Suzuki TL1000S Custom
A number of motorcycles have earned the moniker "Widow Maker" through the years, reportedly because they can propel you into the nearest oak tree with an ill-considered twist of the throttle.
The original Kawasaki H2 earned the name and wore it as a badge of honor, but it was the Suzuki TL1000S Custom that had automotive media forecasting doom, lawyers counting their money, and the Japanese manufacturer issuing recalls.
This late '90s bad boy has since become a cult classic, and Rajputana Customs have provided it a slick and sporty modern makeover.
Suzuki decided they needed a strong 90° twin of their own after the success of Ducati's L-Twin sportbikes and Honda's renewed devotion to the V-Twin in increasingly pepped-up packaging. The problem is that the chassis and suspension package were an afterthought. It appears that they put all of their time on the engine, which was and continues to be a blinder. The TL1000S had a rotary style rear damper, a separate rear spring, and steep steering geometry when it was released.
Those early journalists who had the opportunity to test one on a silky smooth track understood that calamity awaited them on the open road.
The underlying issue was the poor rear damper, which burnt its oil, raised the front end, and when it came crashing down, the front shook its head so violently it was uncontrollable; Suzuki recalled the bikes, replaced a steering damper, and dialed down the power, but the damage had already been done.
Now this short-lived model is making a comeback, and some ingenious solutions are maximizing the utilization of that lovely power plant. Vijay and his crew, for example, have completely redesigned the TL and given it a new moniker.
That process begins with a thoroughly cleaned frame, a well-built replacement rear subframe that is far more durable than the original's prone to breaking, and a coat of enticing metallic grey. The half-faired bodywork, which was a clear attempt to imitate the Ducati SS, has been replaced with a new belly pan that has been carefully shaped to frame the massive twin-cylinder lump.
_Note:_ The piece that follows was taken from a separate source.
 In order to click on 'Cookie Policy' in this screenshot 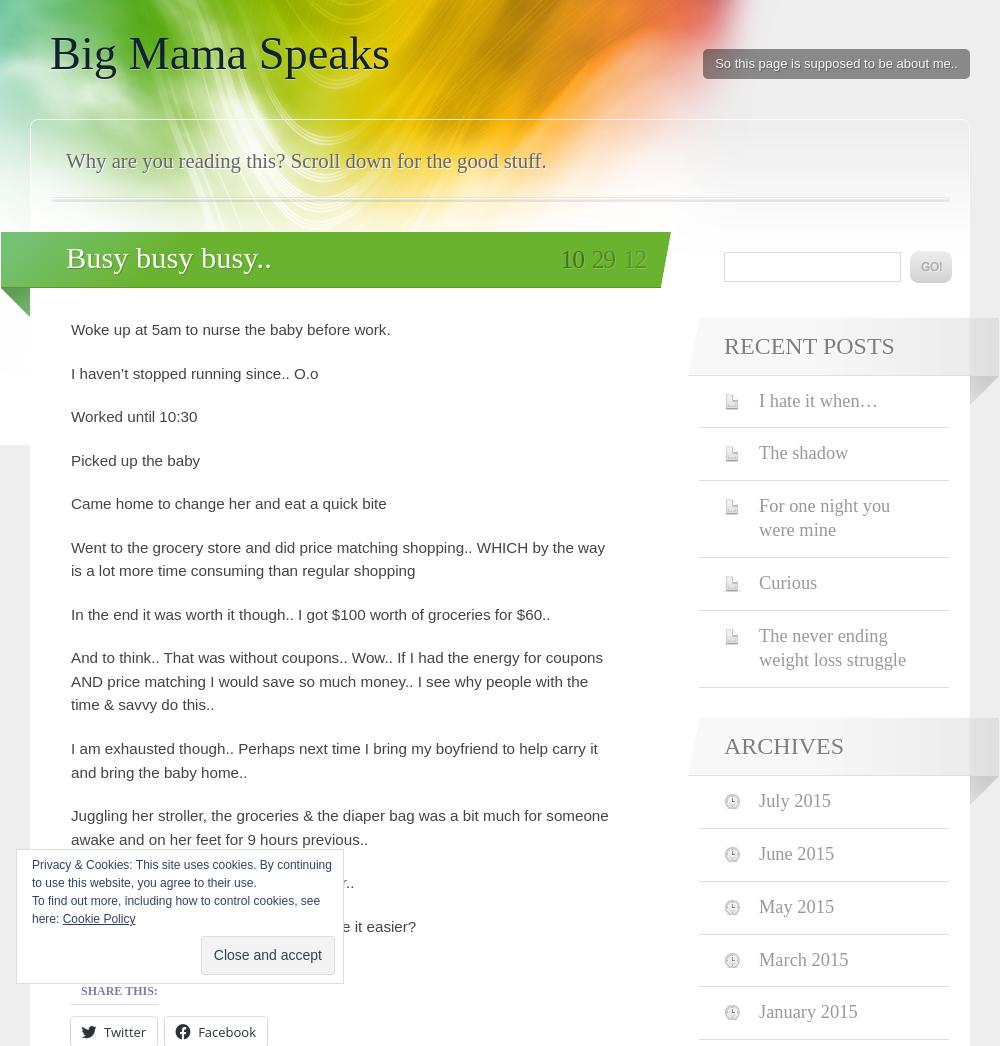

The front now bears a little mask constructed from a number plate board with a drilled-out number and a single LED lamp to illuminate the road ahead. The back of the bike is then given the most classic look with a bespoke 'cafe' type rear hump that gives plenty of room for the hand-stitched leather seat, allowing the rider to truly sink into the machine.
The tins are sprayed with a stunning sea green metallic that completely transforms the look of the bike and is brilliantly offset by a judicious application of gold across a number of components. The ultra-lightweight Marchesini wheels, which assist minimize some of the unsprung weight that caused part of the TL's steering difficulty, have the most of that precious metal tone. A set of grippy Michelin tires also helps, but it's the work on the rear suspension that makes the biggest difference. Many firms have devised solutions, one of which is installed on this machine: a shock from another sportsbike, such as an R1, is stripped of its spring and damper and replaced with the terrible rotary unit, with the standard spring on the right side remaining in place. The front end has also been reworked, with changes that make the handling even more confident.